Advierten en Barbados, sobre importaciones inseguras y afirmaciones médicas engañosas

Bridgetown, Barbados, América.- Se espera que una nueva ley de productos médicos refuerce los controles sobre los productos que llegan a Barbados, ante la preocupación de que artículos prohibidos en otros lugares se vendan aquí y que se utilicen afirmaciones de salud no comprobadas para engañar a los consumidores.
Marsha Caddle, ministra de Asuntos Económicos y Planificación, declaró que el proyecto de ley de productos médicos de Barbados, presentado ante la Asamblea Legislativa el martes, era necesario para supervisar y garantizar la idoneidad de los artículos importados al país.
Ella declaró ante la Cámara: “Tenemos una tradición. Hemos tenido medicamentos y productos que se han convertido en un uso común para los barbadenses y que, en cuestión de meses o años, fueron prohibidos en muchas otras jurisdicciones. Un día, uno va a buscar algo en el estante y no lo encuentra; alguien le dice: ‘No, dejaron de venderlo para ese fin’. O se da otro caso curioso: uno toma un producto y ve que dice ‘solo para exportación’ y piensa: ‘¿Perdón? ¿Me están diciendo que no van a usar esto para el propósito previsto en el lugar donde lo fabrican, pero lo exportarán para que nosotros, los pobres incautos, lo consumamos porque está prohibido en su jurisdicción, pero no les importa que lo usen otras personas en otras jurisdicciones?’.
“Por lo tanto, es importante que esta legislación inicie ahora un debate público sobre cómo consumimos medicamentos”. Hay ciertos productos que se pueden adquirir sin receta en Barbados que jamás se encontrarían en otras jurisdicciones debido al nivel de regulación, y en parte hay buenas razones para ello.
Caddle también afirmó que era necesario impedir que las tiendas anunciaran productos con supuestos beneficios curativos sin pruebas que respaldaran dichas afirmaciones.

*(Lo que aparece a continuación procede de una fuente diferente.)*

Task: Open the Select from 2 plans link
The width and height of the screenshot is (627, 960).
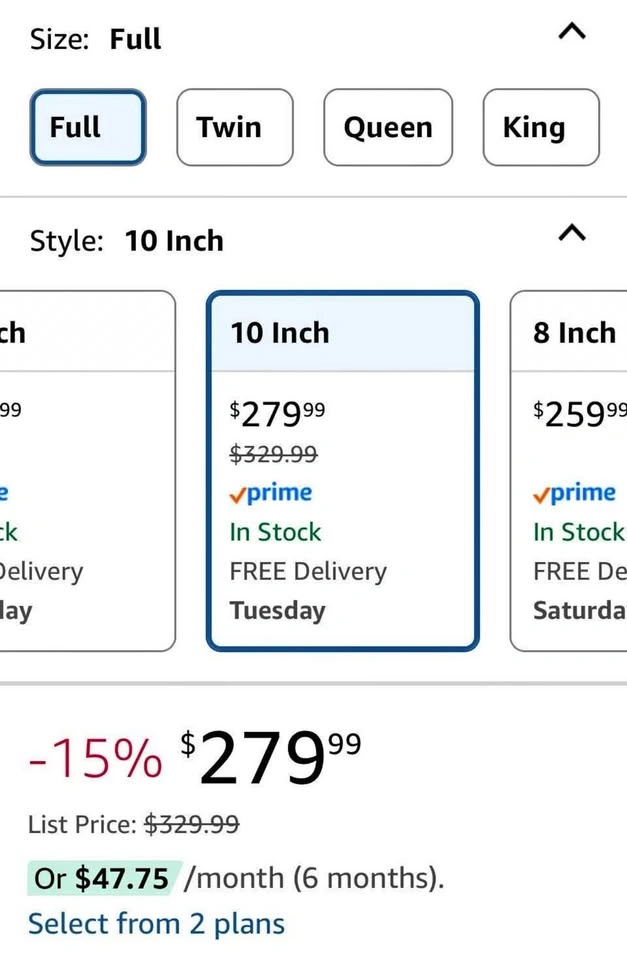Action: 156,923
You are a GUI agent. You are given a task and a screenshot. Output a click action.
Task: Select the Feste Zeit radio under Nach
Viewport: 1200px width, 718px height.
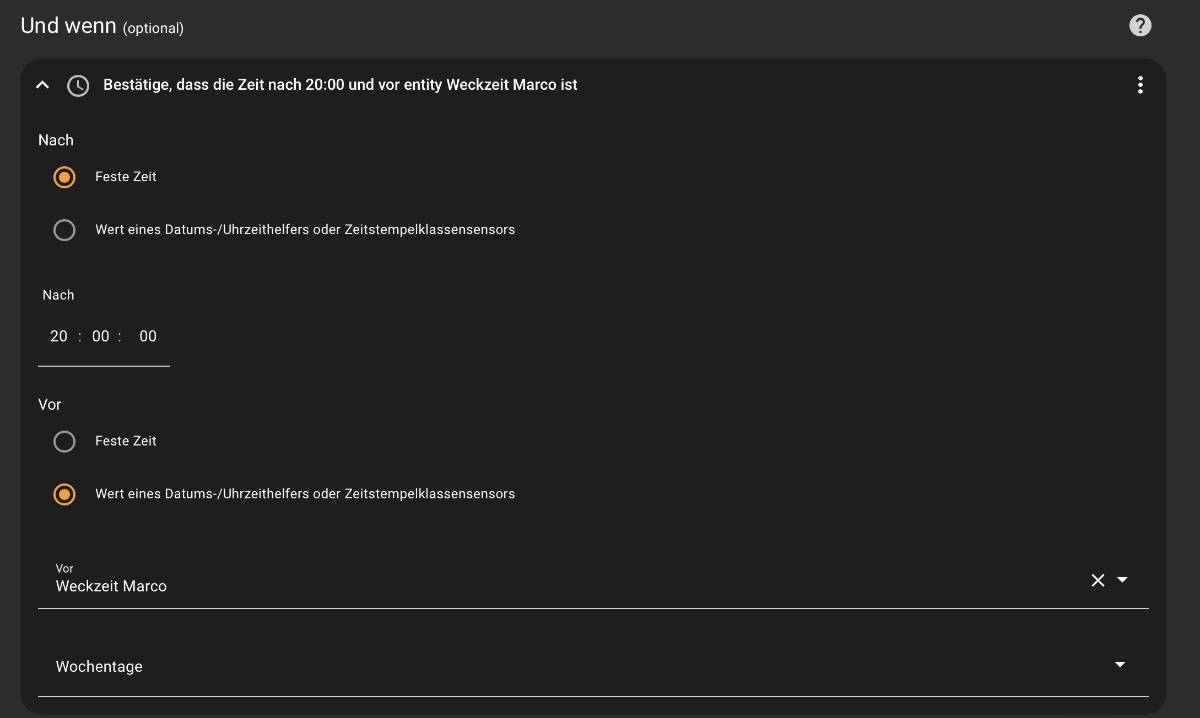click(x=65, y=177)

«Voy a Bridgetown y veo un cartel que dice: “Aquí, en este establecimiento, curamos el cáncer, curamos esto, curamos aquello”. Entras y compras productos que, según afirman, pueden hacer todo eso. Ha llegado el momento de que, gracias a esta legislación, si no se ha probado y verificado de forma independiente que estos productos pueden hacer lo que se afirma, no se puede hacer esa afirmación en ningún medio publicitario, ni de boca en boca, ni en la radio, ni un sábado por la tarde». Quizás te interese:
“Hay barbadenses que hacen fila para recibir atención médica y que consideran que les sale más económico comprar un trozo de hierba en una bolsa por 20 dólares que ir a una cita o esperar para recibir la atención adecuada. Se están aprovechando de toda una población que siente que no puede hacer nada mejor, que está desesperada por encontrar una solución a su problema y que vive en una cultura de remedios caseros”.

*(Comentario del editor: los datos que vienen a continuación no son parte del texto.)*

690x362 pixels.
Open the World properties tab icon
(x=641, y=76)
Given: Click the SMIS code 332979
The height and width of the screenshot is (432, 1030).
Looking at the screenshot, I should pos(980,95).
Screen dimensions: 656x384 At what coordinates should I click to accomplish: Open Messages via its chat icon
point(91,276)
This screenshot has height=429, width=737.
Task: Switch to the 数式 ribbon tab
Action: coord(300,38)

Caddle calificó de “casi delictiva” la práctica de las empresas de anunciar en televisión y radio que sus productos curan diversas dolencias.
Al considerarlo una laguna legal que debe corregirse, instó a quienes participan en estas prácticas a que cesen.
“Esa es una laguna en la legislación y el marco regulatorio que debe subsanarse, y celebro esta legislación en la medida en que contribuirá a regular este problema en particular… Espero que quienes escuchen mi voz y sepan que están infringiendo lo que acabo de describir, no esperen a que la legislación lo aborde, sino que recapaciten y que su conciencia, si aún no lo ha hecho, lo haga a raíz de este debate. Así se darán cuenta de que se están aprovechando de los barbadenses y desistirán de esa conducta.”